PROMPT: From the listing, collect all lines containing the word "agent".

GIVEN INFORMATION:
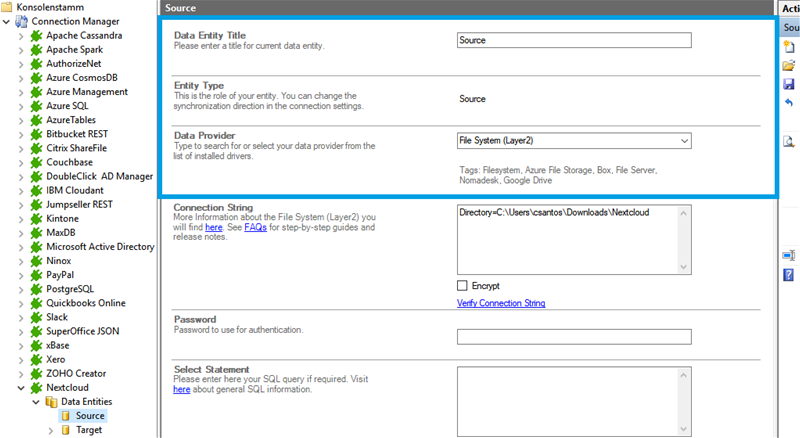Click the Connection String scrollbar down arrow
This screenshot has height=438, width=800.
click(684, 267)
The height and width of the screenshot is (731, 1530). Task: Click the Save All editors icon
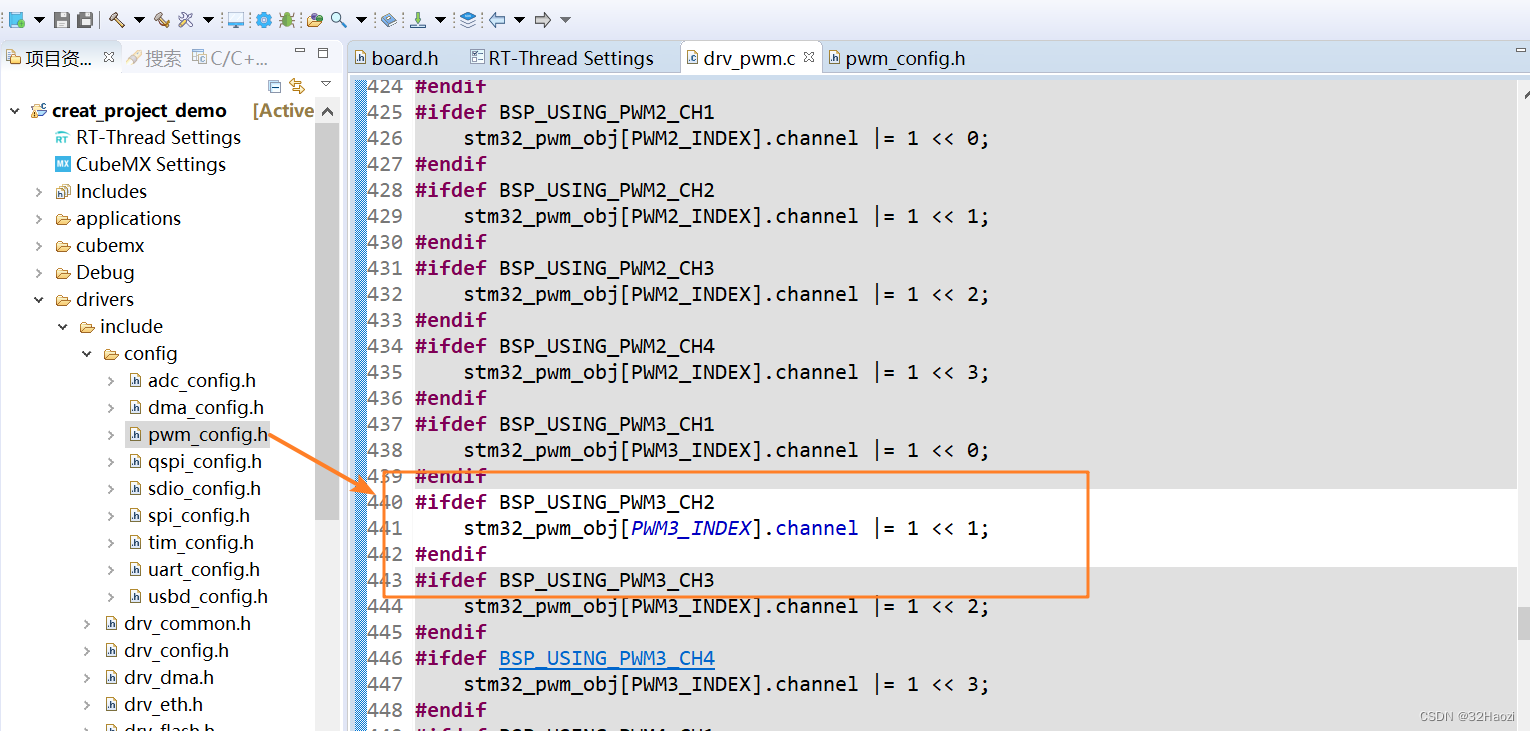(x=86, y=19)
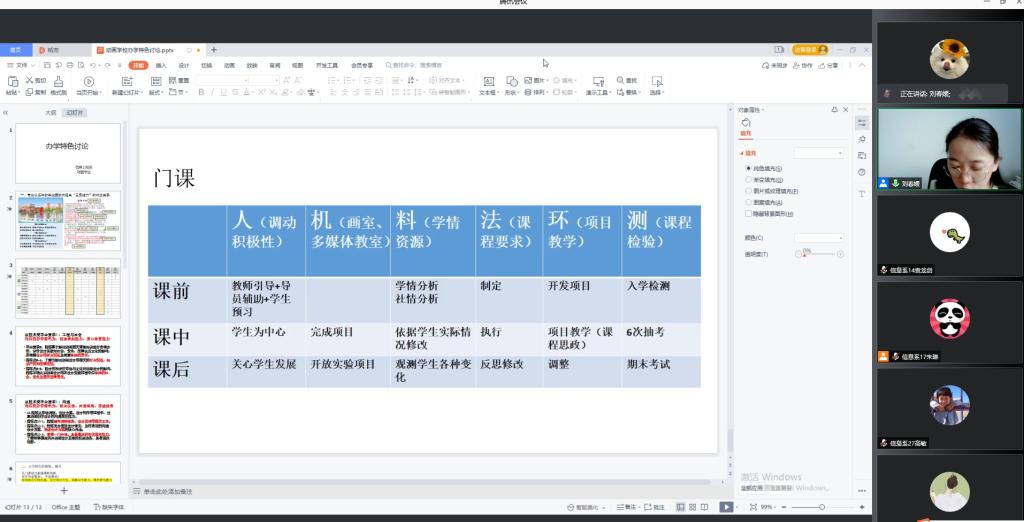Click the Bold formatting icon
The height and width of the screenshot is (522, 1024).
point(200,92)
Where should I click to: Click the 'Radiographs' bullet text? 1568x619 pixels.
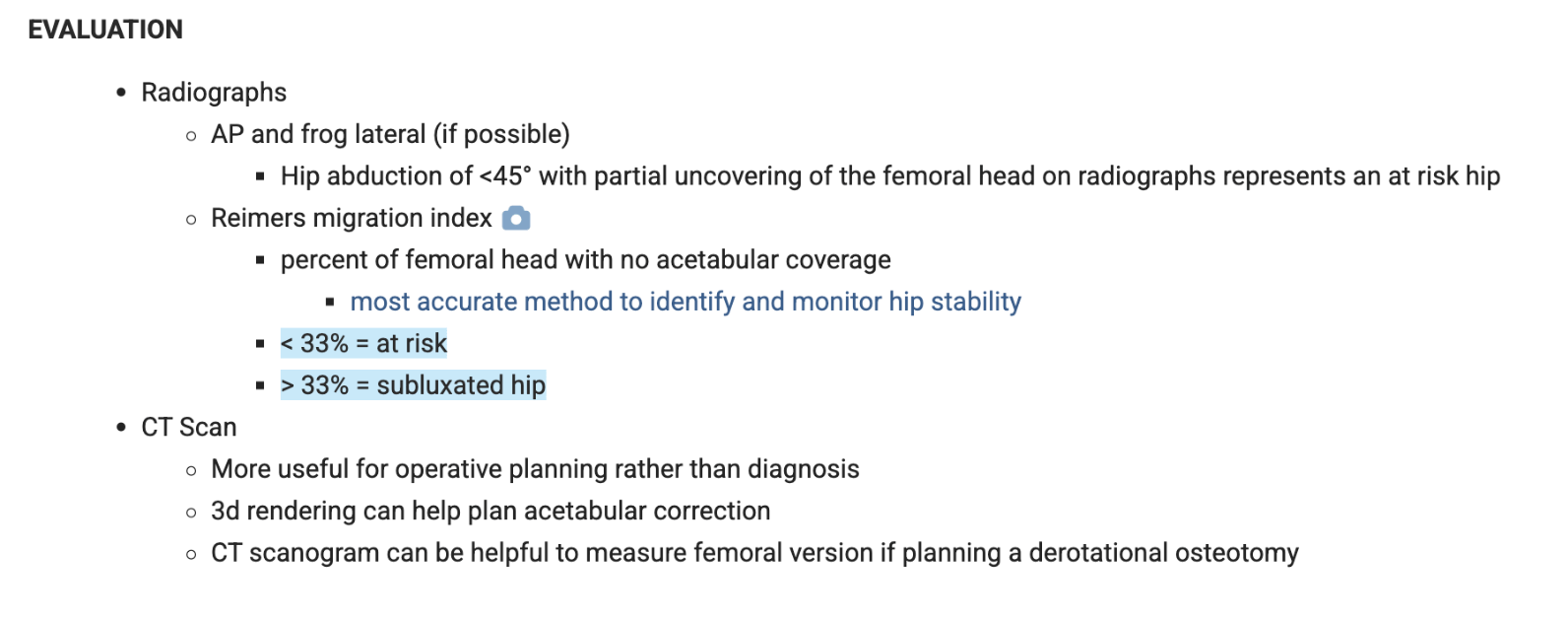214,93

==

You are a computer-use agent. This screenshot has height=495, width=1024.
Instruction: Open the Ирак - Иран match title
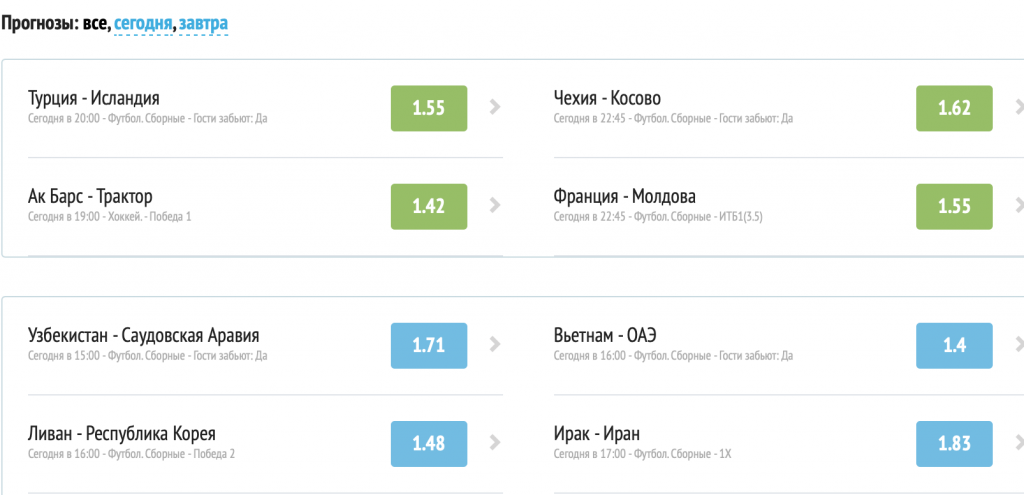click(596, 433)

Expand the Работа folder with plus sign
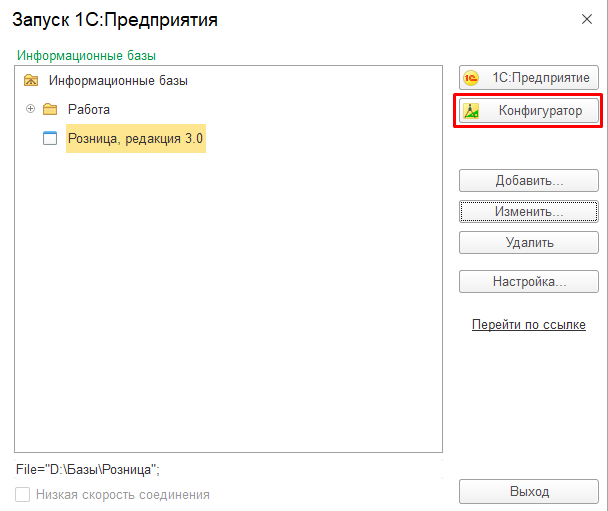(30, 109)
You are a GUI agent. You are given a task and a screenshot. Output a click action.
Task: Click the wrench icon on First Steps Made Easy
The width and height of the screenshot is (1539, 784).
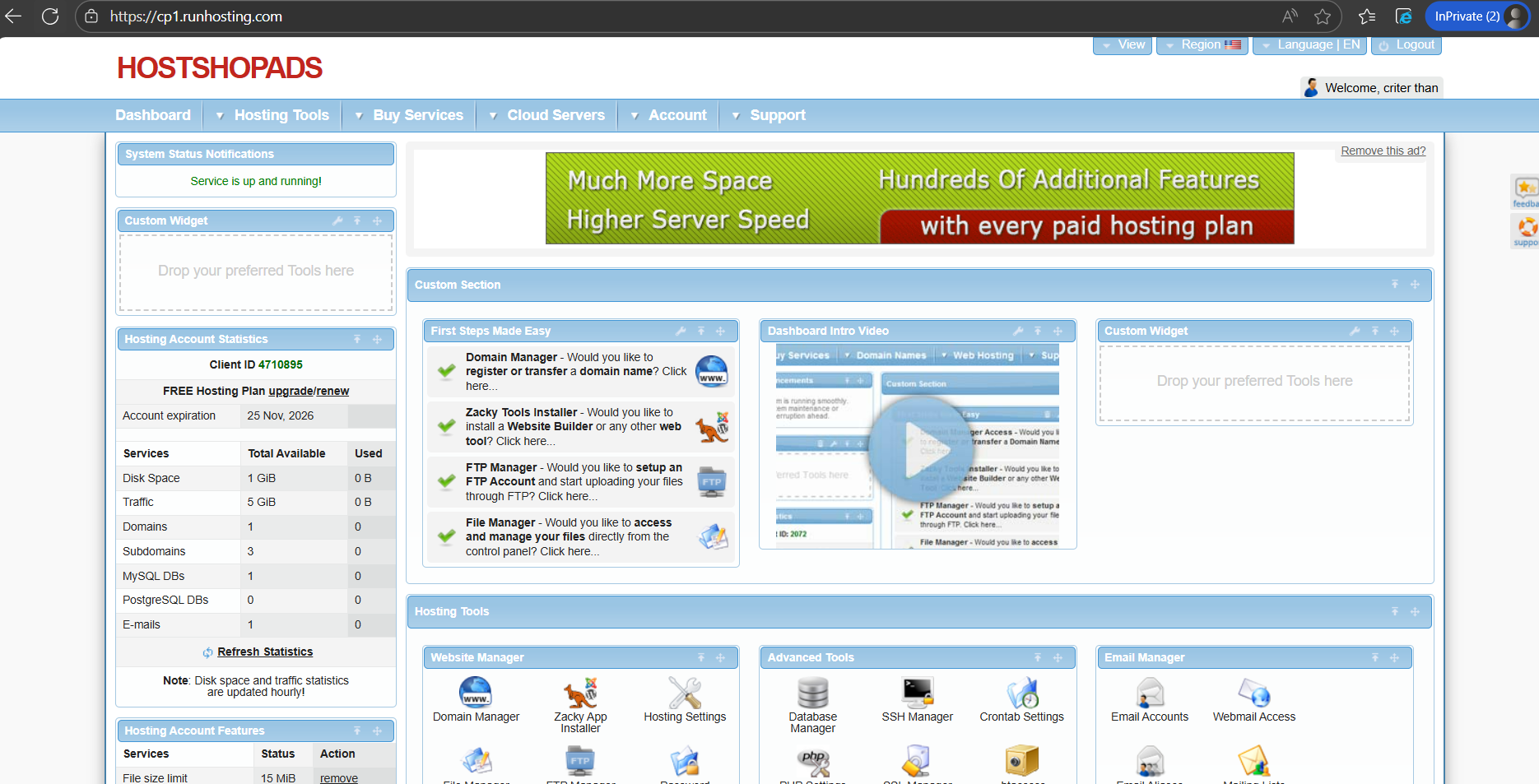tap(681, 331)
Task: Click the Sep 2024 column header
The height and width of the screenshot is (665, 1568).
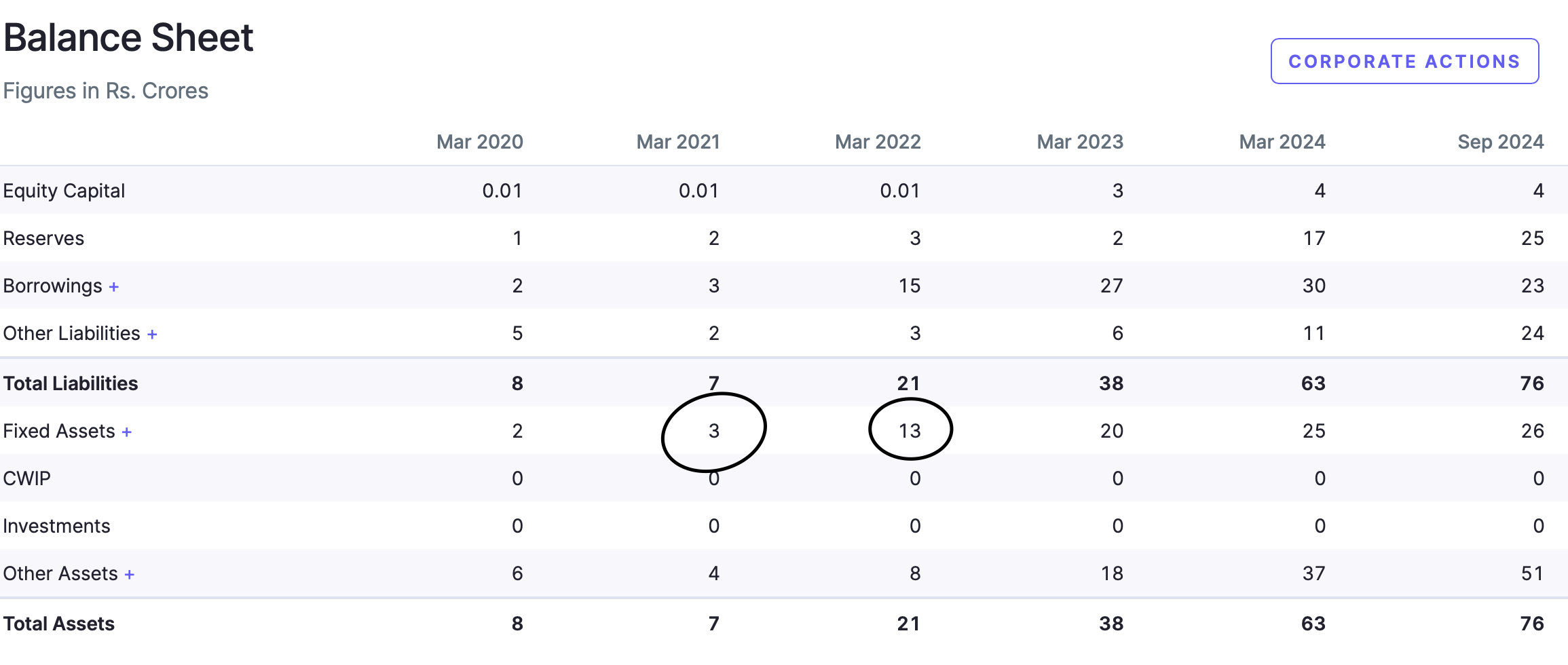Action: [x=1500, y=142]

---

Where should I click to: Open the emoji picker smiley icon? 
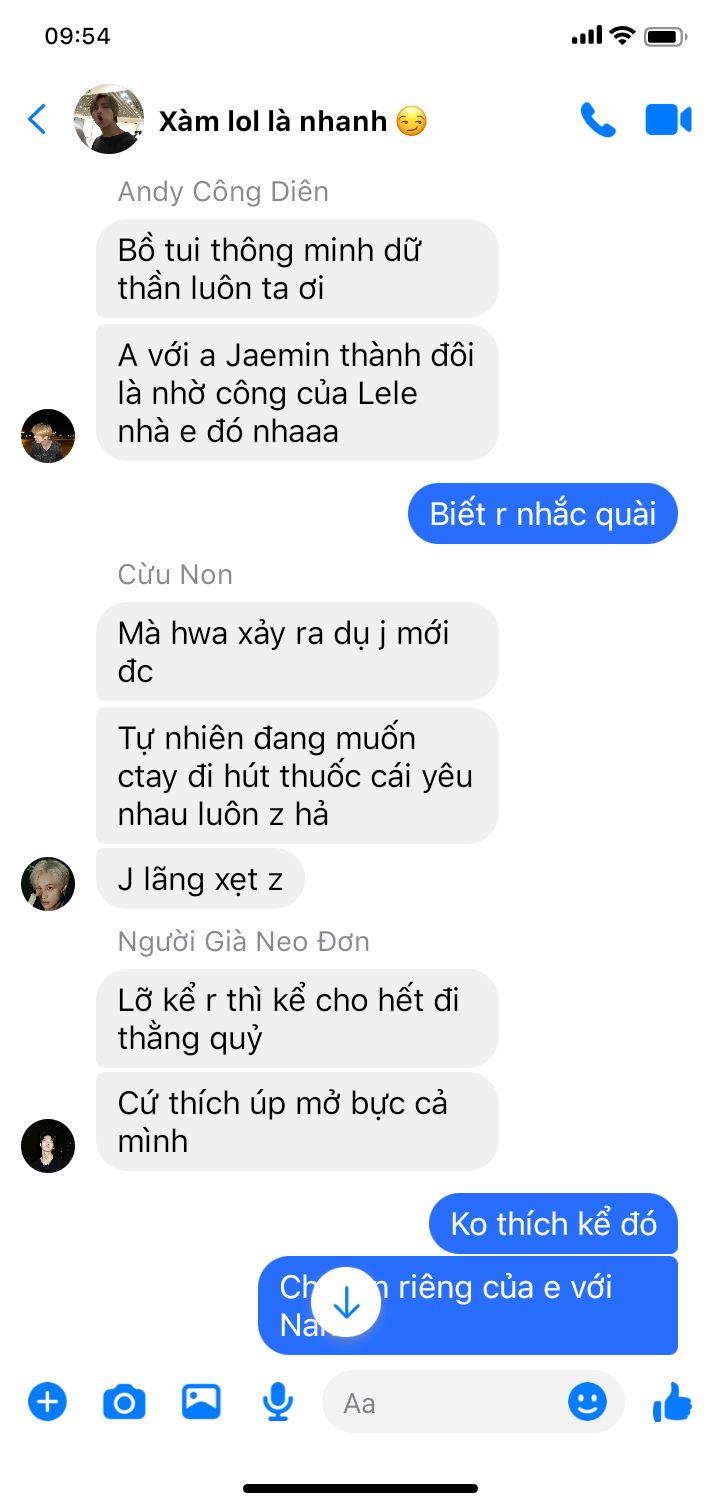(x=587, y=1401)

WORKED SOLUTION:
You are a computer-use agent. This screenshot has height=495, width=1024.
You are a GUI agent. You are given a task and a screenshot. Output a click action.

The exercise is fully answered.